I came out to Mom and Dad a few years later. For two people raised as straight as you can get, they took their only son liking guys better than I expected. Dad shrugged like he’d already known, and Mom asked me to bring home a nice boy when I met one. The boys I met in college were nice, but not nice enough to bring home to meet my mom. On the same trip, I saw Isabel briefly walking through town with a guy on her arm and a stroller in front of her. She looked like she was floating on cloud nine, cuddled in at his side, peering down into the stroller with pure joy in her eyes, and while I still believe what we had was real, I didn’t mind seeing her like that, living the life she wanted with me with someone else. It made me happy.

Nial shoves me with his shoulder. “Fuck off, no way it’s been that long since he’s had a good bit of meat in his mouth.”

I try not to laugh because I’ve had meat in my mouth plenty, just not the meat he’s talking about.

“Yep, third-grade trip to the Keller pig farm. Last time I even thought about eating an animal. I’m sort of surprised Dean remembers that, though,” I say, and Dean’s cheeks flush a little pink before he turns away.

“Umm, yeah. I don’t know. I guess it just stuck.”

Nial jogs through the house, past Dean, who’s still holding the door for us to pass. Houdini, their dog, runs after him but trips up the stairs and rolls to the bottom before shaking off the red dirt and going again. I thought maybe the thing had an inner ear issue, what with how it’s always falling over, but the thing is just a bit special. Like all the animals in this place.

I remember my first week back in town, I was called out to the ranch to check on Gordon, the donkey, after it put its leg through a wood panel on the milking barn wall, trying to force his way inside. The new farmhand thought the guys were joking when they told him to let Gordon in last and hook him up in the end stall.

I’d just come from another farm. One of their sows had a litter of piglets a few days earlier, and the runt was getting shoved around by the others. The mama wasn’t helping much, so I took him with me, figured I’d bottle feed for a bit and drop him back if he picked up. The thing squealed the whole time it was in the van, so I carried it out with me when I was looking over Gordon, and when it caught sight of Dean’s dog Houdini, the thing wiggled and squirmed until I let it go, and sure as shit it shut up the second it was snuggled into the dog’s side. Houdini didn’t mind much. He lay there, letting the thing cuddle up to him nice and tight.

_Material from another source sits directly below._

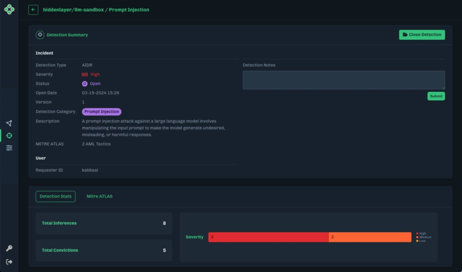Click the folder icon inside Close Detection

[405, 34]
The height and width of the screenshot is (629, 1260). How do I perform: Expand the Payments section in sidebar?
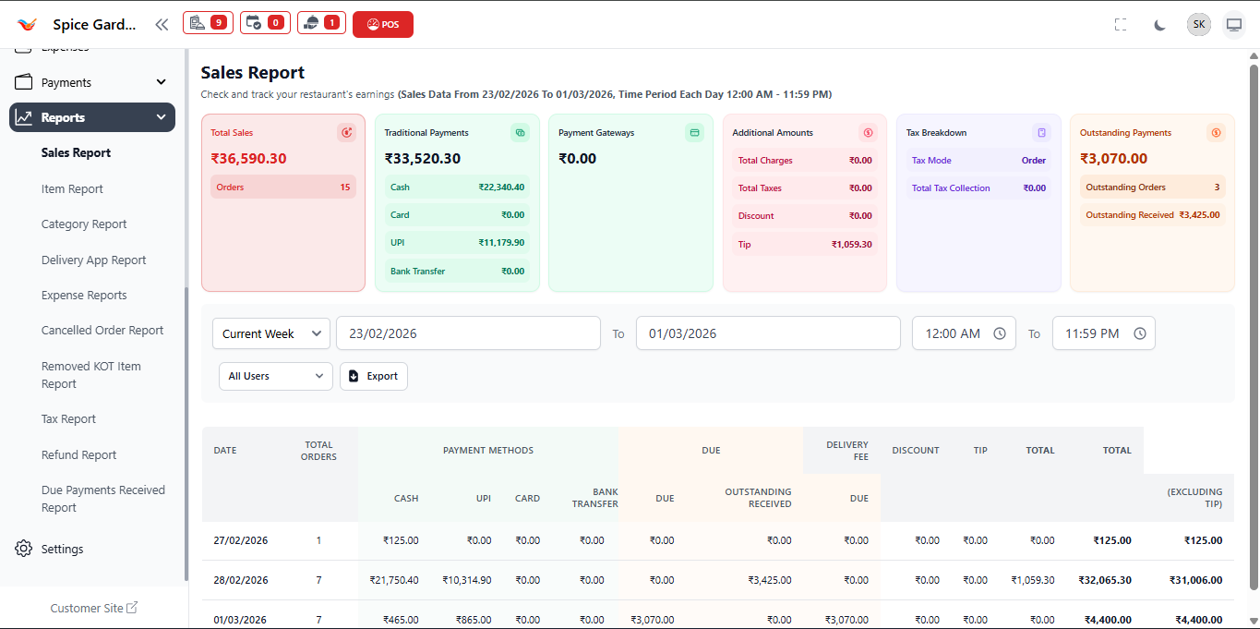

A few stitches and a round of antibiotics, and Gordon was right as rain, but there was no way to get that piglet away from Houdini without a headache, so I asked Dean if he minded keeping it on the ranch for a while. After that, Dean was my go-to for the weird and wonderful of the animal kingdom.

Houdini makes it up the stairs, and a second later, I see Gunther, the pig, fully grown now and fucking huge, stroll past the doorway.

“Well, there’s always vegetables, and dessert is apple pie. You eat apples, don’t you?” Nial asks.

“I’ve been known to eat an apple or two,” I reply, walking past Dean and into the house. As I pass, I take a whole breath of him, and I’d be lying if I said it wasn’t incredible. Some kind of sweet woody scent mixed with salt, dirt, and perfection. Tonight, that’s also mixed with a warm apple cinnamon-dusted scent that smells like home.

I noticed how incredible Dean smells the first time I came to the ranch after moving home, and I can’t help but try to breathe him in every time I’ve visited since. It doesn’t make sense for a guy who’s outside working his ass off all day to smell this good, but he fucking does, and I will breathe him in every chance I get. Not creepy at all, right?